Unfolding my short but sweet eulogy, I clear my throat. I’ve titled it HOMAGE TO AN ASSHOLE—though I’ll leave that part out. The title isn’t original and it’s hardly inventive, but it was the best I could do, and it made me feel better about the task at hand.

“Thank you all for coming today. My father would’ve been exceedingly pleased with such a big turnout. In fact, I’m sure wherever he is right now, he’s making damn sure everyone knows how big of a deal his funeral is,” I say into the mic as I get a few soft chuckles. “For those of you who don’t know me, I’m Calder Welles the Second, or C.J., as my father oftentimes referred to me as. His wife, Lisette, asked if I’d write a little something to read to you today. Calder Welles Senior was born July 6th, 1950 to Ray and Essie Welles in Bedford, New York. But if he were here, running the show today, I think he’d be telling me to skip to the good stuff. He always liked to entertain, and the man could command a crowd like no one else. Anyway, I think it would be fair to describe my father as a larger than life kind of man. He didn’t just live life to the fullest, he busted through the seams. Sometimes those seams would tear neatly, other times he’d make a mess, but it didn’t matter. He was a man who always knew what he wanted and was never afraid to go for it—at any cost. Someone very dear to me recently told me that in life, we have to choose our regrets. My father was an astute decisionmaker. He never waffled, always knew exactly if he was going to zig or zag. I just know wherever he is, he’s at peace with the regrets he chose in this lifetime, be they good or bad. And should we all be so lucky to have that very same peace when our time here is done. Thank you.”

I leave the auditorium stage and exit to the left, tucking my half-folded, half-crumpled speech in my interior suitcoat pocket. There are five more speakers after this. Five. Lisette clearly has never planned a funeral before.

Heading outside to get some fresh air, I check my phone and enjoy a few moments of solitude.

Two days ago, I practically knocked down Aerin’s door and all but professed my undying love and devotion to her—like an idiot—only to be shot down. I saw the tears in her eyes. I know she didn’t mean what she said. I know she was coming from a place of fear. All I can do is give her space.

And hell, maybe I need space too.

“You look like you could use one of these.” A raspy voice comes out of nowhere, followed by the shuffle of shoes against blacktop. A long, skinny arm extends a Virginia Slim in my direction.

“Aunt Barb,” I say to my mother’s sister. I haven’t seen her in years. Almost a decade, I think. I offer a silent “no thanks” in the form of a quick wave.

“I hate funerals,” she says, taking the cigarette back and dragging in a lungful of nicotine. I wouldn’t be surprised if she’s black as tar on the inside from her decades-long pack-a-day habit. “So depressing. I don’t know how you can call it a celebration of life when everyone’s crying and wearing black.”

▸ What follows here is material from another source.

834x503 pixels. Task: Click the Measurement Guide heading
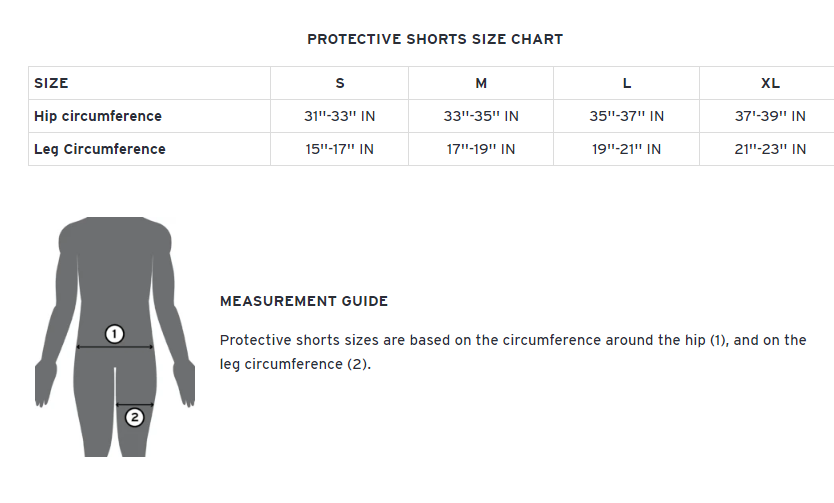point(304,301)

I shrug. “It is what it is.”

Aunt Barb finishes her cigarette before tossing it onto the pavement and grinding it with her heel. “I should probably head in. They’ve got that handsome news anchor from Dateline about to give a speech. Can’t miss it.”

She heads in, but I stay a little while longer for reasons I can’t quite be sure of. After a while, I return inside and find a place along the wall in the back. The audience is laughing at something the man at the podium said when a finger taps my right shoulder.

Aerin.

My stomach drops.

I wasn’t expecting to see her today. Given our last interaction, I’d have figured she’d be on a plane back to LA by now.

She wriggles in beside me, rising on her toes to whisper into my ear.

“How are you holding up?” she asks.

“Fine.”

“You sure?” she mouths.

Sliding my hand in hers, I lead her outside the double doors.

“Are you really doing this?” I ask. “Are you really going to stand there and act like you didn’t just obliterate my goddamn heart two days ago?”

“I’m allowed to ask how you’re doing, Calder.”

“Yes, but you’re not allowed to pretend like you give a damn,” I say.

“I don’t want to do this. Not here. Not like this.” Her gaze darts toward the double door before returning to mine. A second later, she rises on her toes, rests her hand on my shoulder, and deposits a single kiss on my cheek. “Goodbye, Calder.”